Goldman Sachs Names 70 Partners, Fewest as Public Company

Goldman Sachs Group Inc. named 70 employees to join its so-called partnership, the fewest in the firm’s 13 years as a public company, as sluggish revenue growth pressures expenses.

The promotions to partner, which take place every two years, are down from 110 in 2010 and 94 in 2008. Partners, known as participating managing directors, typically receive a $900,000 salary, up from $600,000 two years ago, and a cut of a special bonus pool that’s awarded primarily in stock, according to a person with knowledge of the firm’s policies.

Goldman Sachs, the fifth-biggest U.S. bank by assets, confers the status on a group of employees to continue a tradition from the firm’s 130 years as a private partnership, which ended with a 1999 public offering. The designation places an employee among an elite at a company whose alumni include two former U.S. Treasury secretaries and the president of the European Central Bank.
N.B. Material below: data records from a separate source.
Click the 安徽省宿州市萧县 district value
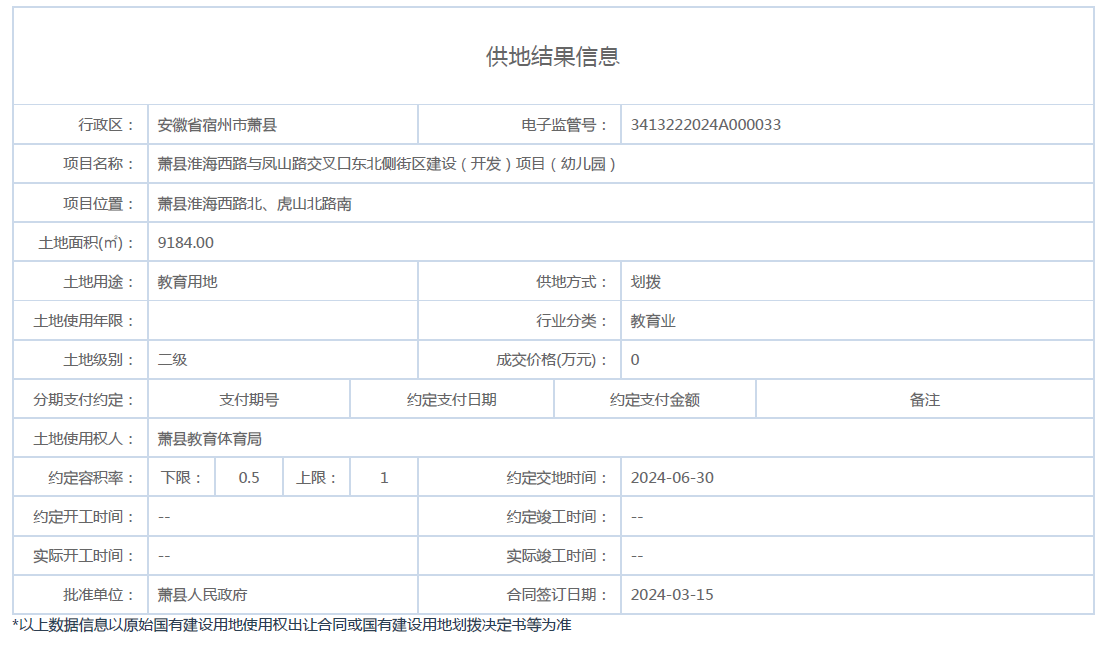Image resolution: width=1120 pixels, height=657 pixels. pyautogui.click(x=217, y=125)
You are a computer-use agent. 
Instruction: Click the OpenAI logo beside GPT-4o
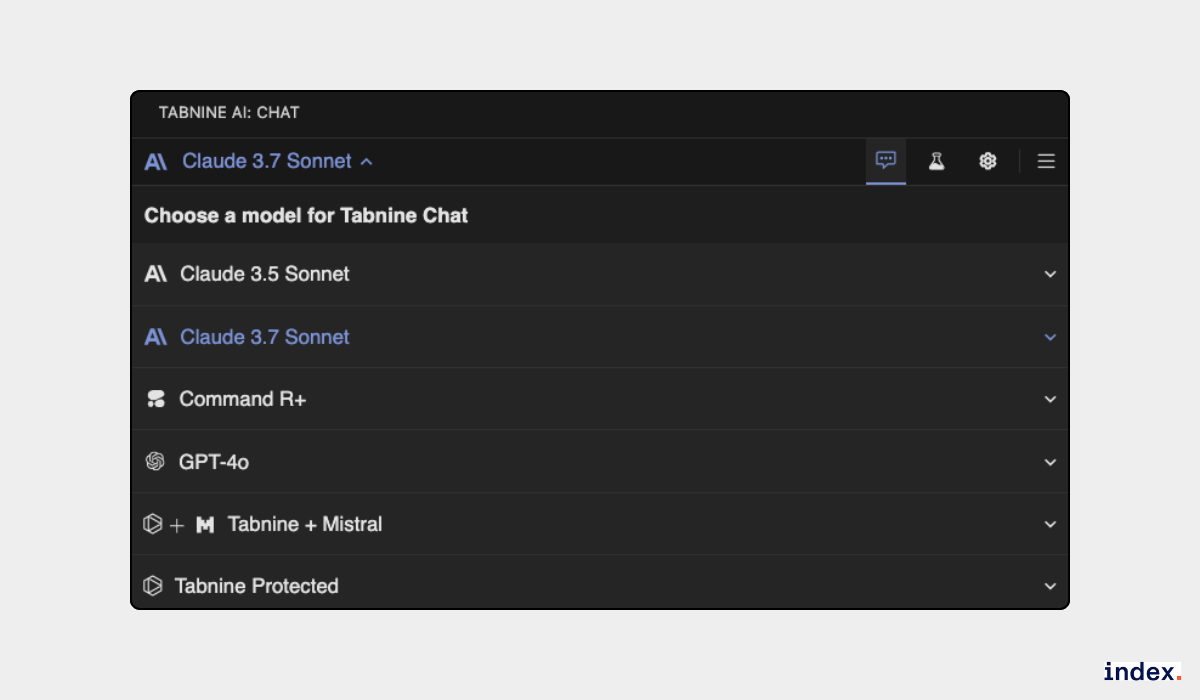pos(155,461)
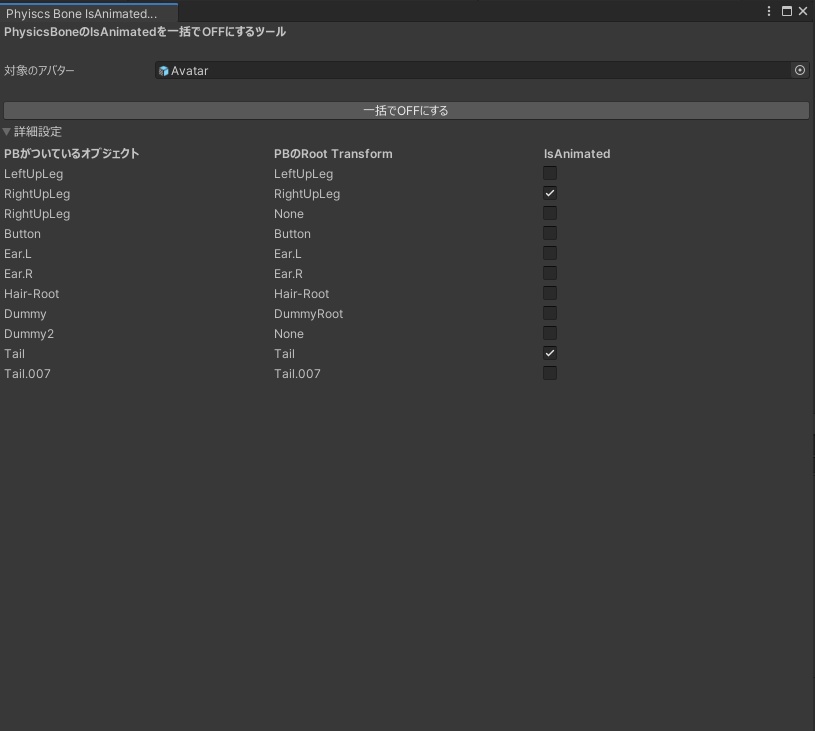
Task: Enable IsAnimated for Tail.007
Action: (x=549, y=373)
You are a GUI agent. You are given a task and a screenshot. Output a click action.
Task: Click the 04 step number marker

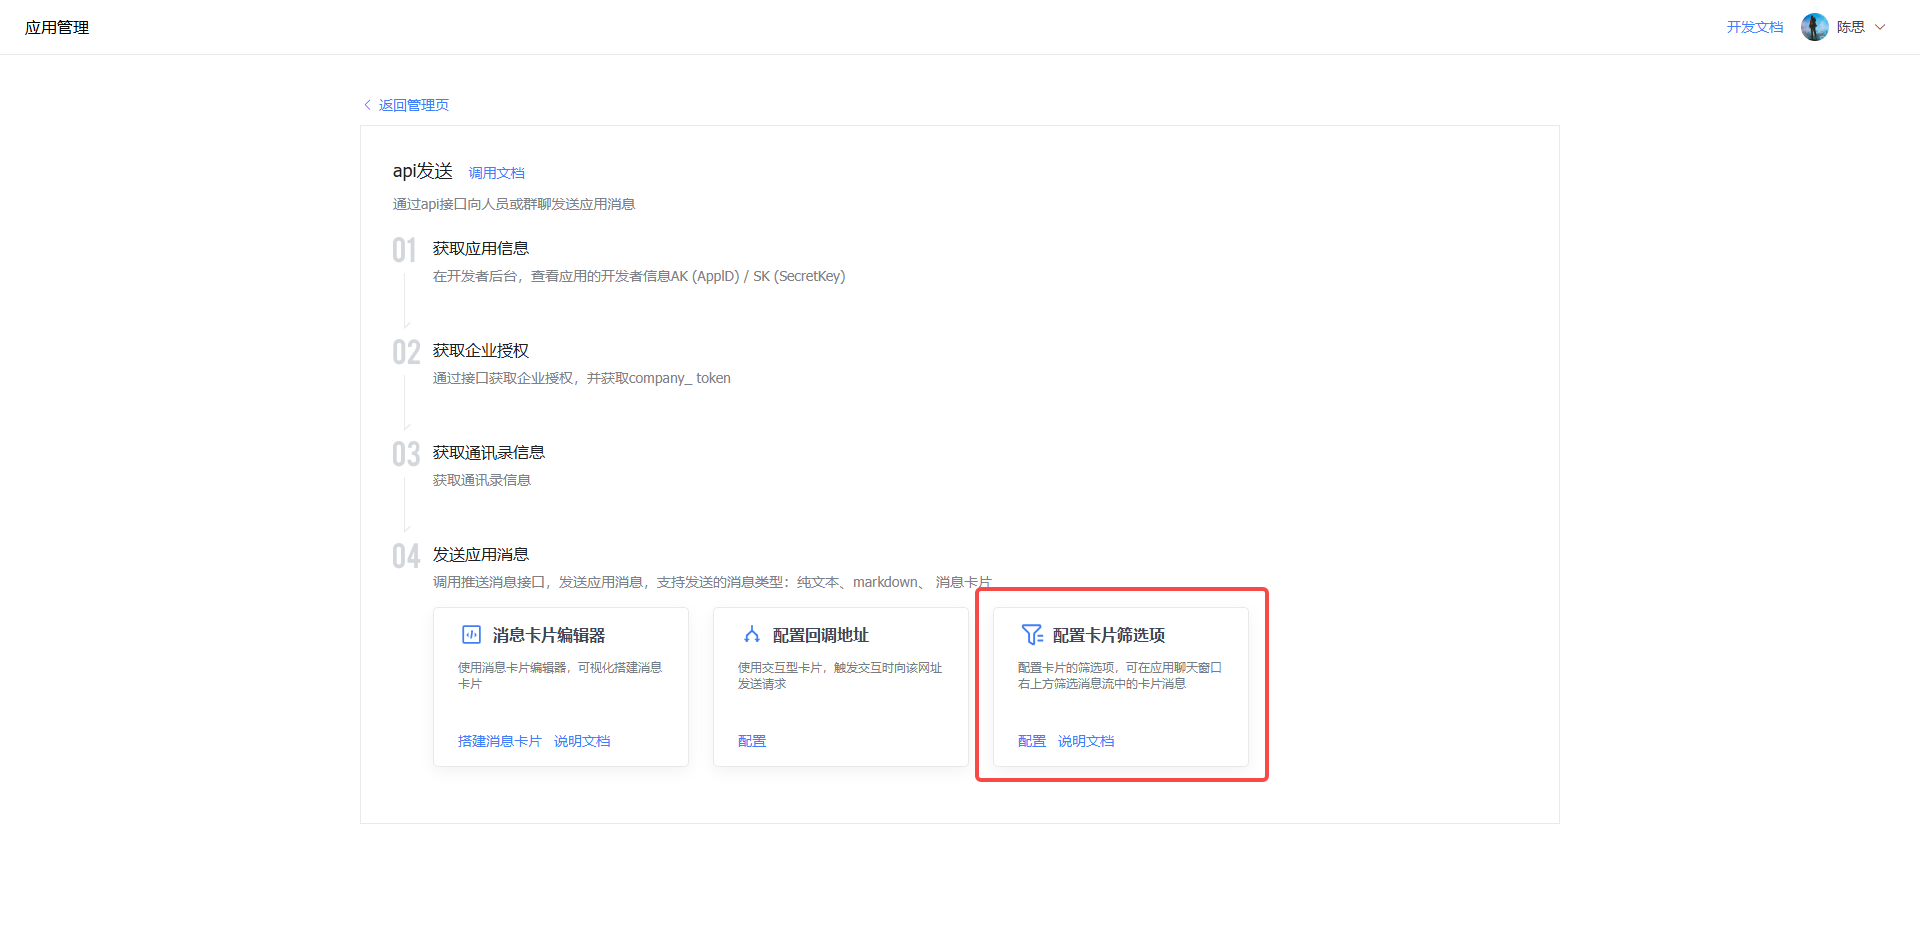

“Other than billionaire, partner at Goldman Sachs is probably the most coveted status on Wall Street,” said Gregory Cresci, an executive recruiter at Odyssey Search Partners in New York. “It commands respect.”

Adding Women

Fourteen percent of the new partners are women, the highest percentage since at least 2006, according to Michael DuVally, a spokesman in New York. About 59 percent are based in the Americas, with 29 percent based in Europe, the Middle East and Africa and 13 percent in Asia, DuVally said.

Among the newly promoted are Jason H. Brauth, head of investment-grade credit trading; Gerald Ouderkirk III, who oversees trading of collateralized loan obligations and catastrophe bonds; Huw Pill, chief European economist, and Anthony Gutman, co-head of U.K. investment banking.

Partners, who hold the most senior roles at the bank, collectively owned about 11.4 percent of the firm’s stock as of Oct. 22, according to a Nov. 2 regulatory filing.

Revenue in the first nine months of the year totaled $24.9 billion, an 18 percent decline from the same period in 2010 and 4.7 percent higher than the same period in 2008. The company set aside $11 billion for compensation and benefits in the first nine months of this year, down from $11.4 billion in 2008.

Goldman Sachs employed 32,600 people at the end of September, a drop from 34,200 a year earlier, according to company filings.

‘Challenges’

The total number of partners, once the new promotions take place on Jan. 1, will amount to 1.7 percent of full-time employees, little changed from 1.8 percent after the last round of promotions, according to DuVally.

“We don’t discount the difficult challenges facing the industry today and we have responded early and aggressively,” Chief Executive Officer Lloyd C. Blankfein, 58, said at an investor conference in New York yesterday. “History and our culture have also forced us to think about the risk of going overboard in either direction.”